Heartworm Symptoms in Dogs
Heartworm disease is a serious condition spread by mosquitoes that feed on the blood of your pet. Parasitic worms make their way into the bloodstream and spread to the heart, lungs, and pulmonary blood vessels and artery, where they live and cause damaging inflammation. This causes a number of serious problems, such as heart failure and lung disease. Heartworms thrive in dogs, although a cat may also become infected. It is a condition that can be prevented, but when a pet is not properly protected or tested, they are susceptible to infection. If this happens, it is important that pet owners recognize heartworm symptoms in dogs and seek treatment as soon as possible. This means that you must know what the symptoms are during the various stages of infection.

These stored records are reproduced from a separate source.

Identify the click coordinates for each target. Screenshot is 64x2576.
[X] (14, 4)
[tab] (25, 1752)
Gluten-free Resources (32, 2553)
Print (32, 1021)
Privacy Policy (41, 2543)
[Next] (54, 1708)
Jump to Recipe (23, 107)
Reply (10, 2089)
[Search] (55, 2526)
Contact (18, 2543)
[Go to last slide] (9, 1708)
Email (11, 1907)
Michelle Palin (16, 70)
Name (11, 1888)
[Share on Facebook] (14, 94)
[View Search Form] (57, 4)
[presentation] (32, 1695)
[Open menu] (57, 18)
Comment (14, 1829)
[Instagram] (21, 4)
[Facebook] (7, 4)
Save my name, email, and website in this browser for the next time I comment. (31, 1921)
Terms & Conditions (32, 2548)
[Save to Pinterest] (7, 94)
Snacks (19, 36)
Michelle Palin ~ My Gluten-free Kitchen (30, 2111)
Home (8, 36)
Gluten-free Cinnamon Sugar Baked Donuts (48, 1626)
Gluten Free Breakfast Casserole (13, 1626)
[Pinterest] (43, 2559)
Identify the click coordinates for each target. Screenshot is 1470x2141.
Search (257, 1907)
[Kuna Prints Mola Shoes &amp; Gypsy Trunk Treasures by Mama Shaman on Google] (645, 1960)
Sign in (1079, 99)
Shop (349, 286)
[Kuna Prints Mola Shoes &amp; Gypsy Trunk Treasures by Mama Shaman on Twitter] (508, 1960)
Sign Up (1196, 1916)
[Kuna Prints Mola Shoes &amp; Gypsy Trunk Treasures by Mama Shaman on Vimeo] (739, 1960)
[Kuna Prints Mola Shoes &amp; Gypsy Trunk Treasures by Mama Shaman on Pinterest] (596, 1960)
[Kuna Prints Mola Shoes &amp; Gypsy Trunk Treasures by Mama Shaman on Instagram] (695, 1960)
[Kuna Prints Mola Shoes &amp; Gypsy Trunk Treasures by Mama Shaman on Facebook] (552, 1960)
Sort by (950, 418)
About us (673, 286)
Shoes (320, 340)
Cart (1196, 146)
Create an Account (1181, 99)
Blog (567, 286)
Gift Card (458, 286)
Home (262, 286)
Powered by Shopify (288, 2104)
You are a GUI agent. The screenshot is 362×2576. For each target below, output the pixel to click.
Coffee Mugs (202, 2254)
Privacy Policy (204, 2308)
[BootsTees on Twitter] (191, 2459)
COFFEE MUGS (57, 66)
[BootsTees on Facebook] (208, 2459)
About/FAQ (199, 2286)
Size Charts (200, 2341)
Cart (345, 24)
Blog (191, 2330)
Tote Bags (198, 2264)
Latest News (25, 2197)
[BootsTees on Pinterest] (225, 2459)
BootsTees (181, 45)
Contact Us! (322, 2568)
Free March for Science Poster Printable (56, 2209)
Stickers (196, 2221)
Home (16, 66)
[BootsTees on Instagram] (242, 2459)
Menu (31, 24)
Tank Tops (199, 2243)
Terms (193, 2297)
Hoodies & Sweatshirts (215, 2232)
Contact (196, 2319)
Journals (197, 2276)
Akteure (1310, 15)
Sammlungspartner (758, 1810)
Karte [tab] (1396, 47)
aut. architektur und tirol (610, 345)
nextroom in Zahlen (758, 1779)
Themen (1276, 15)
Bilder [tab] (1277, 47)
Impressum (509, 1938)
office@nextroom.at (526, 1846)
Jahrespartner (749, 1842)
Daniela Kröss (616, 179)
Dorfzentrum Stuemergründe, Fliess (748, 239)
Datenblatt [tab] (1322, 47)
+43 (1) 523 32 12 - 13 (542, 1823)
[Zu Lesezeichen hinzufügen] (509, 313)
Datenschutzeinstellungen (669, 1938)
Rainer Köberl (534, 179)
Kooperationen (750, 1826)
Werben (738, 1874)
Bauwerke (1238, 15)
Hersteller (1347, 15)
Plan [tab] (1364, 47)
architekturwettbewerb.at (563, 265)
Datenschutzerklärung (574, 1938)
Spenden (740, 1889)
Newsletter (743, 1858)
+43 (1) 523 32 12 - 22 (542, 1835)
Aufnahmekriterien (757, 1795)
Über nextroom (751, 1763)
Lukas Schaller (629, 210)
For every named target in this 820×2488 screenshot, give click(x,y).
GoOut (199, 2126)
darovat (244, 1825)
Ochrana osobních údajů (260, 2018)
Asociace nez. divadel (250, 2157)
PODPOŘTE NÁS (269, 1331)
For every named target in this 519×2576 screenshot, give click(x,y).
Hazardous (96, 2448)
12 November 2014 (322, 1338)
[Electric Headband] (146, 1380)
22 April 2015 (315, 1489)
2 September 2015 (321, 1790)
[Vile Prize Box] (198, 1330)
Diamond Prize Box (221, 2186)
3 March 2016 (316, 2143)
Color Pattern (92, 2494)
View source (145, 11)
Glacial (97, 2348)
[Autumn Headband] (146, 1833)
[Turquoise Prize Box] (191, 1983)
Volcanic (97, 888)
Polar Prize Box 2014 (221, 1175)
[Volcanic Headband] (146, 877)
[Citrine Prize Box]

Onset and Severity of Symptoms
When it comes to the onset of heartworm symptoms, dog owners should understand that activity levels play an important role. Active dogs tend to develop obvious symptoms sooner than more sedentary animals. The number of worms in the dog’s system also affects the onset and severity of heartworm symptoms. In most cases, symptoms do not appear until there are more than 25 of the parasites present. The higher the number of worms, the more apparent the symptoms are.
The early stage of heartworm disease is also referred to as Class I heartworm disease. During this stage, some dogs may have a very slight cough, but most pets will not have any noticeable symptoms. Even tests such as X-rays of the chest and bloodwork may come back normal. As a result, dog owners are often unaware of the problem during this first stage.
Class II Symptoms
In the second stage of the disease, heartworm symptoms in dogs become noticeable. At this time, a majority of infected dogs will develop an occasional cough that lingers. Dogs may also begin to have difficulty during exercise or playtime. In some cases, they may also develop a fever.
Class III Symptoms
By the third stage, an infected dog’s condition is considered severe. A sick dog will experience difficulty breathing even when not engaged in physical activities, and it may also begin to show signs of lethargy in general. Losses of appetite and body weight are both symptoms that one’s dog may display, as is a distended belly. Coughing is more frequent and severe, and it may produce blood. Anemia and high blood pressure in the arteries of the lung and heart, also known as pulmonary hypertension, are also symptoms of heartworm disease at this stage.
Class IV Symptoms
If a dog is untreated and reaches this fourth stage, the symptoms reflect the massive amount of blockage and the severity of the situation. This is an extreme stage of the disease that is often associated with a condition known as caval syndrome, which frequently ends in death; however, not all untreated dogs develop this condition. Symptoms at this time include difficulty breathing and temporary episodes of lost consciousness caused by a lack of blood flowing to the brain. Additional symptoms include very dark urine, labored breathing, and pale gums.